变形链球菌对果糖的分解代谢由三种磷酸转移酶（PTS）转运体启动，产生1-磷酸果糖（F-1-P）或6-磷酸果糖。在喂食高蔗糖饮食的大鼠中，删除一种产生F-1-P的PTS（即fruA）可降低变形链球菌的致龋性。此外，最近的一项研究将变形链球菌中的果糖代谢与活性亲电物质甲基乙二醛联系起来。在此，我们对经50 mM果糖、50 mM葡萄糖、5 mM甲基乙二醛或0.5 mM过氧化氢（H₂O₂）短暂处理的变形链球菌进行了比较转录组分析。结果显示，果糖和甲基乙二醛的转录组之间存在显著重叠，共有176个基因，其中61个基因也与H₂O₂转录组共有。这61个基因的核心包含许多受低pH暴露或锌中毒影响的相同途径。
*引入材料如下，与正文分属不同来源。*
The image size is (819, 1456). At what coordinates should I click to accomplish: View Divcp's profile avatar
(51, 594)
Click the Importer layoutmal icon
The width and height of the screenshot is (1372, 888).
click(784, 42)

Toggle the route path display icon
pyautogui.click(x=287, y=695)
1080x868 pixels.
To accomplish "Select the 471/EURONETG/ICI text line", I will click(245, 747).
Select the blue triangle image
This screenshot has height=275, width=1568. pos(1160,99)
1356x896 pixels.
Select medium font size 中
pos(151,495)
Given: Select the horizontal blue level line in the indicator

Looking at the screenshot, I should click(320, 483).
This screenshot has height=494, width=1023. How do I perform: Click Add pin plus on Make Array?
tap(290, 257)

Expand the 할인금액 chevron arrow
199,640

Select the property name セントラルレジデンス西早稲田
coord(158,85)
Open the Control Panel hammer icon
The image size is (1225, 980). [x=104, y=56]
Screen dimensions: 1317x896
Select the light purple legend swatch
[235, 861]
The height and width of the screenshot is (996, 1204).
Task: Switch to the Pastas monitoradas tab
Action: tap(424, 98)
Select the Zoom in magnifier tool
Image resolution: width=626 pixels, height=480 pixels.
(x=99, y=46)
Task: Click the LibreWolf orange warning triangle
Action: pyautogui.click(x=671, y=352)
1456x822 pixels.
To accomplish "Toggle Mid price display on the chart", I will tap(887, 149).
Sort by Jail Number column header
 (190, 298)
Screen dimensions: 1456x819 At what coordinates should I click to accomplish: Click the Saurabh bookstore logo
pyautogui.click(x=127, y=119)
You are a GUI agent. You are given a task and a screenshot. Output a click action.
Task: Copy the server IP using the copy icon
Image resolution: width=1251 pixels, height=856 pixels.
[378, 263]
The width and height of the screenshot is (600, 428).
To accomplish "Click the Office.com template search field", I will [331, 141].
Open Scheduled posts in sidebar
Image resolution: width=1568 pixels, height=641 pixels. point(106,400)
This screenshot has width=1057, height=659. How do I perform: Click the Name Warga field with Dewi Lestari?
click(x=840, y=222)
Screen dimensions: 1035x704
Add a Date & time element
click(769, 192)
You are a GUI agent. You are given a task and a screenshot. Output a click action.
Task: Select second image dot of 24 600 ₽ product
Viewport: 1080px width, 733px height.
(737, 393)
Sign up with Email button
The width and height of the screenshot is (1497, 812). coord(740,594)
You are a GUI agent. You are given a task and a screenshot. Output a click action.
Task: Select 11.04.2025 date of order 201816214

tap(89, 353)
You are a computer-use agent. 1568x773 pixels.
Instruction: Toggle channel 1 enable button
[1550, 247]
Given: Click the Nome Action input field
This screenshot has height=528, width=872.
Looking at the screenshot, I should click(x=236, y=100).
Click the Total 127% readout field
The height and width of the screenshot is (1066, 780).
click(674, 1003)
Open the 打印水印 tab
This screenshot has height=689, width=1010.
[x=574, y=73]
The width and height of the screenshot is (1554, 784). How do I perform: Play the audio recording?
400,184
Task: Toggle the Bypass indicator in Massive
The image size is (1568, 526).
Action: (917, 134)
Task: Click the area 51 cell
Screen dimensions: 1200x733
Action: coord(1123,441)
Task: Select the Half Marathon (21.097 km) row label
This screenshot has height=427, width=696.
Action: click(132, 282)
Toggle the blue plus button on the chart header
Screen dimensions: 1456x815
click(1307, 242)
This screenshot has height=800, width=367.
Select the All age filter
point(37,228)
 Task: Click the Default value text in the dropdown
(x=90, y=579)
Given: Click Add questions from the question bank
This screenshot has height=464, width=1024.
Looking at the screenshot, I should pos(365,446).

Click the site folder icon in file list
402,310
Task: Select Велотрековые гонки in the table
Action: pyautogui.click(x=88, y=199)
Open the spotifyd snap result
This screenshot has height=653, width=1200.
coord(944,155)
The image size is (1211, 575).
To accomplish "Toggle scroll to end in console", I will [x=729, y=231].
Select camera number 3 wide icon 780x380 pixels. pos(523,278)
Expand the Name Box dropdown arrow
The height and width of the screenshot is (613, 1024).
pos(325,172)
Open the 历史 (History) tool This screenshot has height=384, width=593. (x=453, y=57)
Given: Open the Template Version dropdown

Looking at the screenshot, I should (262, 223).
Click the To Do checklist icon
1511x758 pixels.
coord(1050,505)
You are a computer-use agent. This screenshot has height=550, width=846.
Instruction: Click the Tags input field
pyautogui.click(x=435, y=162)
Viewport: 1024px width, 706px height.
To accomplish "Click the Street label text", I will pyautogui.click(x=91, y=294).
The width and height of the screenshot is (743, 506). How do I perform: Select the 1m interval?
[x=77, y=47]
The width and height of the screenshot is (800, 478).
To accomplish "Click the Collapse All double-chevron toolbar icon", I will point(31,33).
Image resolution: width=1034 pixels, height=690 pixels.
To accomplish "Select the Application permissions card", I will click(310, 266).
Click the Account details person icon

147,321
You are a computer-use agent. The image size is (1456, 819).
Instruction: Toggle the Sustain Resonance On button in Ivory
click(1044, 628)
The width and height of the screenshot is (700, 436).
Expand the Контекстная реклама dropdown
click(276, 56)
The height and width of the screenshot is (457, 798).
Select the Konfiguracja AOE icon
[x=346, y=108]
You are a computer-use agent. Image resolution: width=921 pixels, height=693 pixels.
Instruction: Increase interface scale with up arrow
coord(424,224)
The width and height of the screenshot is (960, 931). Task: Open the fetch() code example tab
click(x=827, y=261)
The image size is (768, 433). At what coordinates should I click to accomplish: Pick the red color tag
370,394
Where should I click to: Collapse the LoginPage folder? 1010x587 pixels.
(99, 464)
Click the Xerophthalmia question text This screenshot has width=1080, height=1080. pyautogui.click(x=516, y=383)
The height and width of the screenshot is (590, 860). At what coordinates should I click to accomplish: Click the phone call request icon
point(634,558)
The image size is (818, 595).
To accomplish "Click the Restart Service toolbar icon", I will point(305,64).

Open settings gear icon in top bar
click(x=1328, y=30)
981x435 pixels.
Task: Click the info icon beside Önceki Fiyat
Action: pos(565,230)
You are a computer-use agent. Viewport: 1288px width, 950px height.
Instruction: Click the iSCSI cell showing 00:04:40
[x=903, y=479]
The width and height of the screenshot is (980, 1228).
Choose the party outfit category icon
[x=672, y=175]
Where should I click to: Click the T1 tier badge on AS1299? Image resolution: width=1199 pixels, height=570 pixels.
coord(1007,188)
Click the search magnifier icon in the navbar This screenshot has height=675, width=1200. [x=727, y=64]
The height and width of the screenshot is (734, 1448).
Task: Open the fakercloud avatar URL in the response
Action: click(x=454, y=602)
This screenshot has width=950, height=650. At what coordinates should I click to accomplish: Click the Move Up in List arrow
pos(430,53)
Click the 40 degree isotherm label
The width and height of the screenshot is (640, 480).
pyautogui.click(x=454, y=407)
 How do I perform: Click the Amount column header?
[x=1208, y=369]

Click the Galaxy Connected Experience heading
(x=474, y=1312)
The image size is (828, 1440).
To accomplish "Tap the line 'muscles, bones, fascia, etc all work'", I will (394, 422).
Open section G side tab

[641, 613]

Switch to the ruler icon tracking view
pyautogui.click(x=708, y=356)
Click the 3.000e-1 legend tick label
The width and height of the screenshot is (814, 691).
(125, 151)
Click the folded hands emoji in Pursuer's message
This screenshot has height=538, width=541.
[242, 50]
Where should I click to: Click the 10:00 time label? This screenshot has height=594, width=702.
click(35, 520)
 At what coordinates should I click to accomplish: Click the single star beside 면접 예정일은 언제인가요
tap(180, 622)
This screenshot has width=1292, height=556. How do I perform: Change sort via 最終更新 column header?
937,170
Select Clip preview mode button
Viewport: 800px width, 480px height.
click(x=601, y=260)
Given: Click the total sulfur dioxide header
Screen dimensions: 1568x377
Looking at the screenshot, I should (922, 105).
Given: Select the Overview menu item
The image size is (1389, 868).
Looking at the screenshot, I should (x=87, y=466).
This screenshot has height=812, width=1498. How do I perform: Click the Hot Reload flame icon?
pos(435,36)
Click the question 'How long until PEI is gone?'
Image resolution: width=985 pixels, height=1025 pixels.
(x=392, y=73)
与这些发现一致，果糖对锌排出缺陷突变体的金属稳态和主要氧化应激调节因子SpxA1突变体的生长产生负面影响。重要的是，果糖代谢能更快地降低培养基pH，在酸性和营养缺乏条件下具有更好的存活率，并增强变形链球菌相对于血链球菌的竞争力，尽管适度水平的F-1-P可能会进一步提升其中一些益处。相反，几种共生链球菌对果糖表现出更高的敏感性，这可能会对它们在牙菌斑中的持久性和竞争力产生负面影响。总之，果糖代谢被整合到变形链球菌的应激核心中，并调节其生存所需的关键功能及其在口腔中诱导生态失调的能力。

重要性

果糖是生物圈中常见的单糖，但其过度消费与人类的各种健康问题有关，包括胰岛素抵抗、肥胖、糖尿病、非酒精性肝病，甚至癌症。这些影响在很大程度上归因于与果糖降解相关的独特生化特征和代谢反应。然而，严重缺乏对果糖对细菌生理学影响及其对人类微生物组影响的了解。在此，我们通过将一种口腔病原体变形链球菌暴露于果糖和其他重要应激因子下，对其基因调控进行了一系列分析。通过生长、持久性和竞争试验进一步支持，我们的研究结果揭示了果糖激活一组应激相关功能的能力，这可能对该细菌在口腔内外持续存在和致病的能力至关重要。